Ce zèle apostolique, le pape le retrouve en particulier chez un autre jésuite missionnaire en Asie, saint François-Xavier, une figure quasi-vocationnelle pour lui. Le pontife, qui rêvait en effet d’imiter l’apôtre du Japon et le saint patron des missions quand il n’était que séminariste à Buenos Aires, l’a donné en exemple aux jeunes dans un autre enseignement en mai.

Une dernière figure clé, elle aussi citée dans la catéchèse du pape, est saint André Kim Taegon, un des pères fondateurs du catholicisme dans la péninsule coréenne au XIXe siècle.
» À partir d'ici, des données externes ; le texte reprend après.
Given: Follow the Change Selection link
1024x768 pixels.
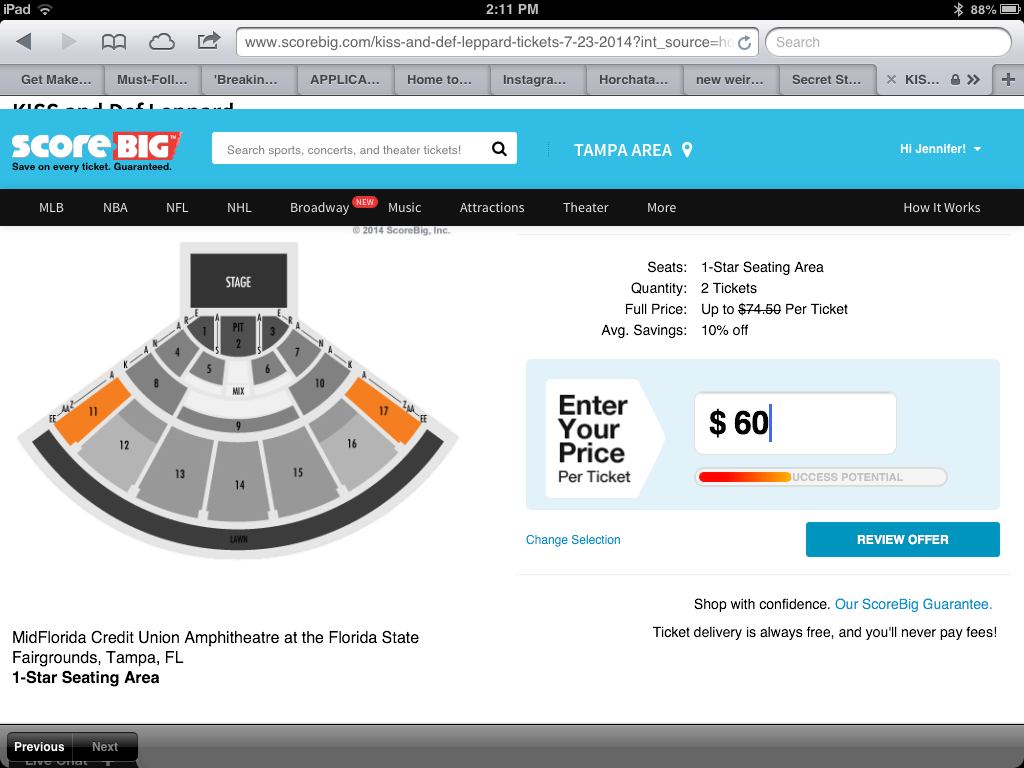Looking at the screenshot, I should 573,540.
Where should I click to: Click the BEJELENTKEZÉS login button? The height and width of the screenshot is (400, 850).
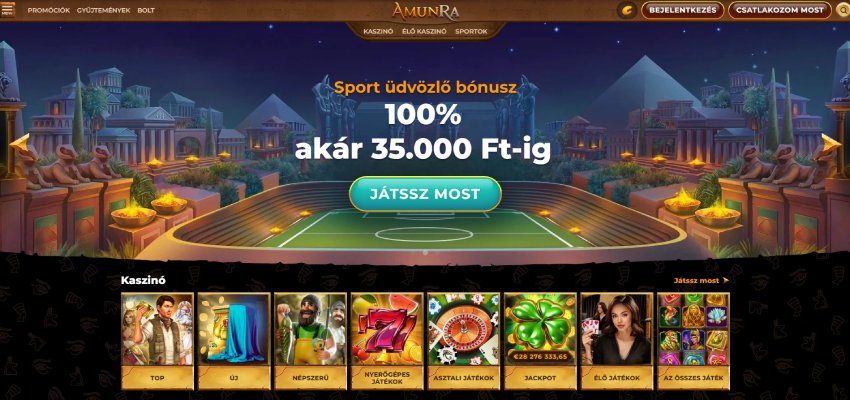682,10
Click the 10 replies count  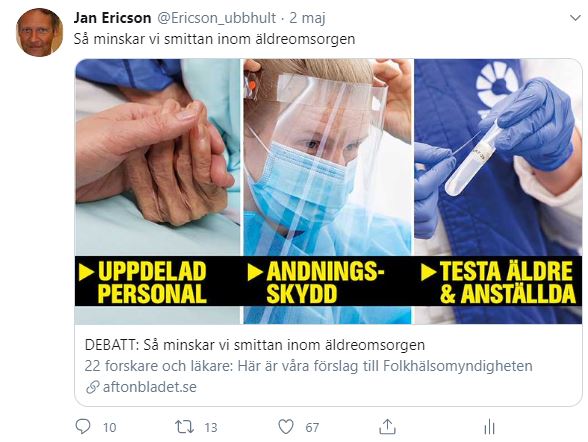coord(110,427)
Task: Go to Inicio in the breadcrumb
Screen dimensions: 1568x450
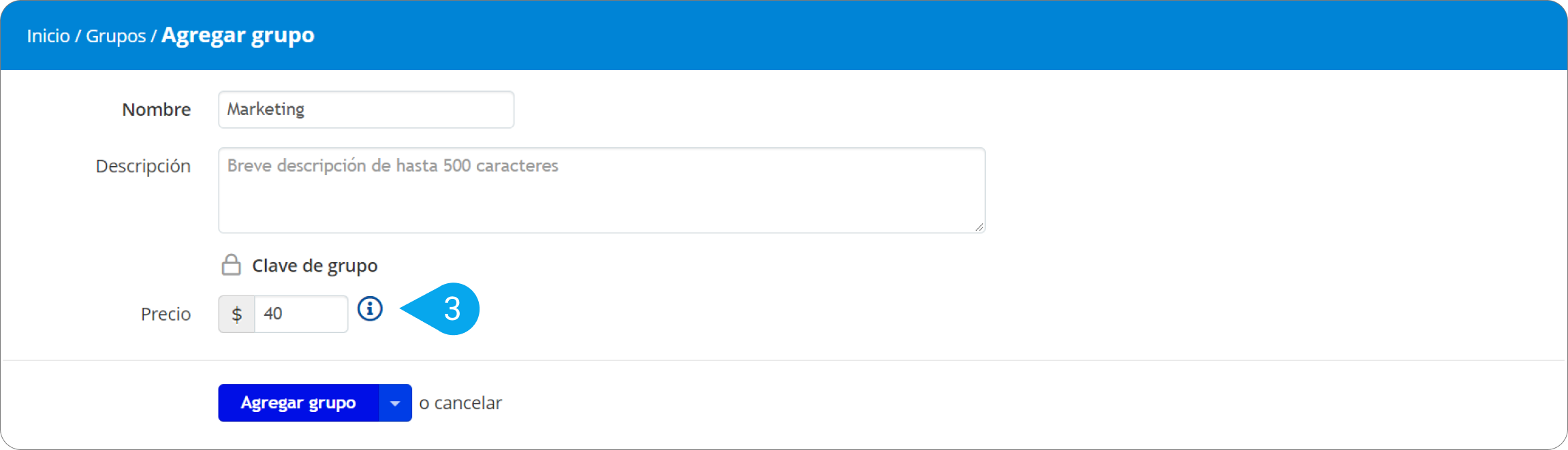Action: click(x=48, y=35)
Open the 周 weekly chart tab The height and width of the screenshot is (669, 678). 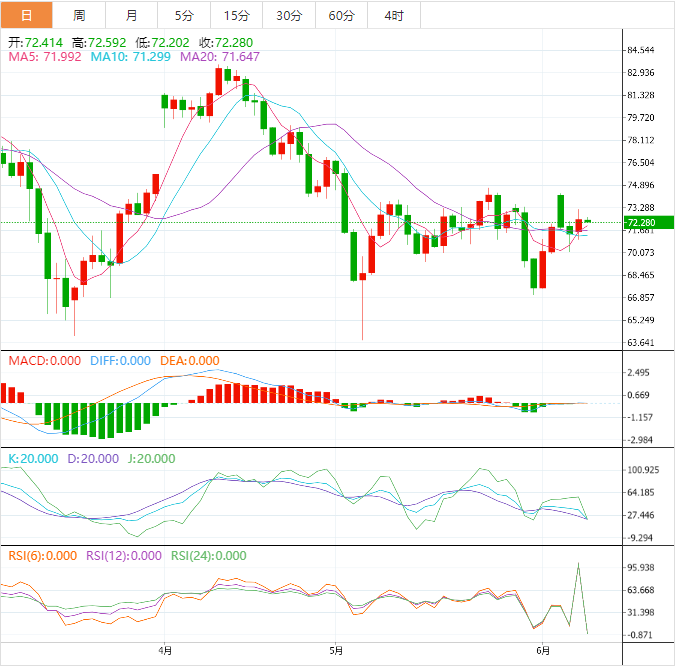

Une statue de ce martyr, que François voit comme un modèle d’engagement des laïcs dans l’évangélisation, a d’ailleurs été inaugurée cette année dans une niche de la basilique Saint-Pierre à Rome.

En Asie, le pontife compte tout particulièrement sur les héritiers de saint André Kim, voyant dans la Corée actuelle un terreau fertile et dynamique pour le catholicisme en Extrême-Orient. «Vous avez la grâce d’avoir tant de vocations sacerdotales; s’il vous plaît, ‘chassez-les’, envoyez-les dans les missions», a-t-il ainsi demandé aux évêques coréens lors d’une rencontre cette année.

«Nous tous, nous avons besoin de cette lumière qui vient de l’Orient», affirme le pape François à propos de l’Église en Corée, un pays qu’il avait visité en 2014. Il souhaite d’ailleurs insuffler son énergie missionnaire à la jeunesse: à la fin des JMJ de Lisbonne en août, il a annoncé que la prochaine édition de cette rencontre des jeunes catholiques du monde entier se tiendrait à Séoul en 2027. (cath.ch/imedia/cd/rz)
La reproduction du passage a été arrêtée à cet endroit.